• [Fragmento extraído]
En 1859, hace 150 años, se publicó por primera vez una de las obras fundamentales del pensamiento liberal, Sobre la libertad, del filósofo inglés John Stuart Mill. El mismo año, en la misma ciudad de Londres, se publicó uno de los libros más importantes de todos los tiempos, El origen de las especies de Charles Darwin. El primer aniversario ha pasado casi desapercibido, ha sido eclipsado por el segundo, por el creciente interés en la figura y en la obra de Charles Darwin. Pero el sesquicentenario de la publicación del manifiesto liberal de Mill amerita un comentario, una reflexión somera sobre la relevancia (y la urgencia) de su mensaje principal.

En esencia, Sobre la libertad es un largo argumento en favor de la tolerancia, de la diversidad de opiniones, creencias y puntos de vista. Al comienzo del segundo capítulo, Mill define el tono general de su argumento: “si toda la especie humana no tuviera más que una opinión y solamente una persona tuviera la opinión contraria, no sería más justo silenciar a esta persona de lo que sería, hipotéticamente, silenciar al resto de la humanidad en nombre de la persona disidente”. Mill pensaba que los obstáculos a la libertad de expresión afectaban a toda la humanidad. No sólo al individuo silenciado, sino a la especie en general. Su defensa de la libertad de expresión se basó no tanto en los derechos del individuo como en el bienestar de la sociedad.

• [Bloque de datos]
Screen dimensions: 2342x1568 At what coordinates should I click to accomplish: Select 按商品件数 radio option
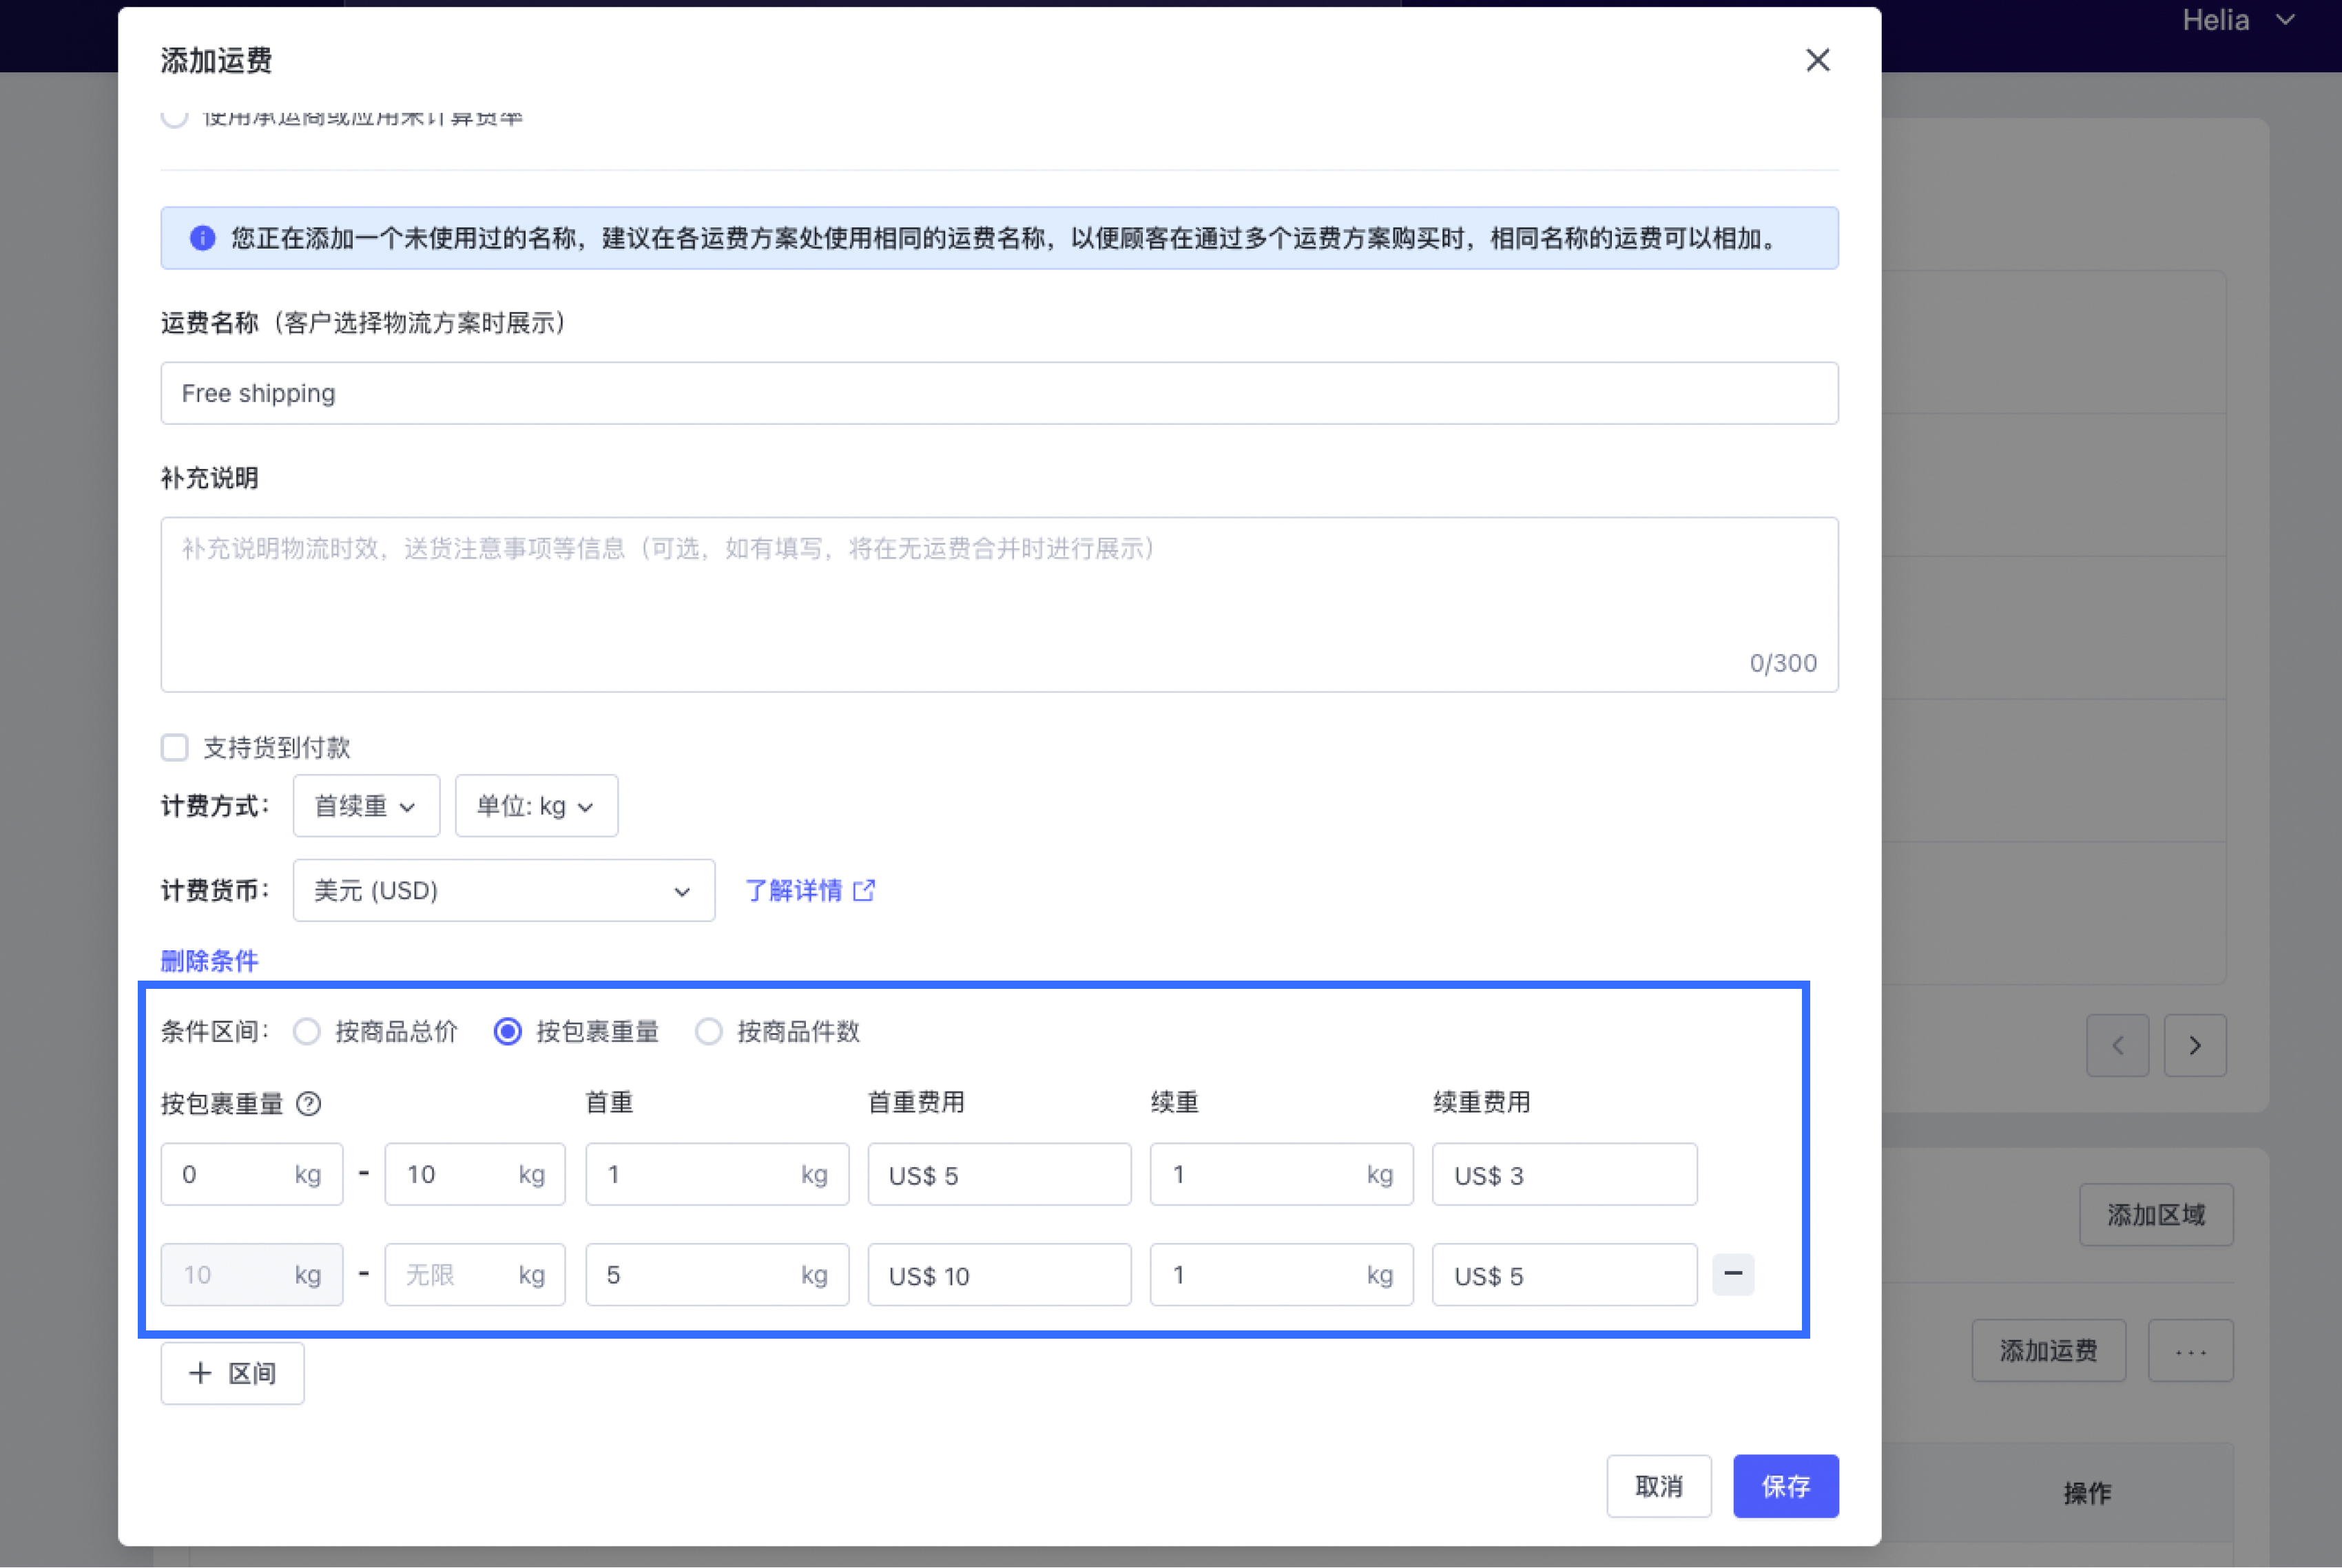(x=708, y=1031)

• [Objetivo del ejercicio] Copia literalmente el tramo del fragmento sobre Mill que comienza en las palabras "En esencia, Sobre" y termina después de "de la sociedad.". Las líneas no tienen relación con el fragmento.

• [Respuesta]
En esencia, Sobre la libertad es un largo argumento en favor de la tolerancia, de la diversidad de opiniones, creencias y puntos de vista. Al comienzo del segundo capítulo, Mill define el tono general de su argumento: “si toda la especie humana no tuviera más que una opinión y solamente una persona tuviera la opinión contraria, no sería más justo silenciar a esta persona de lo que sería, hipotéticamente, silenciar al resto de la humanidad en nombre de la persona disidente”. Mill pensaba que los obstáculos a la libertad de expresión afectaban a toda la humanidad. No sólo al individuo silenciado, sino a la especie en general. Su defensa de la libertad de expresión se basó no tanto en los derechos del individuo como en el bienestar de la sociedad.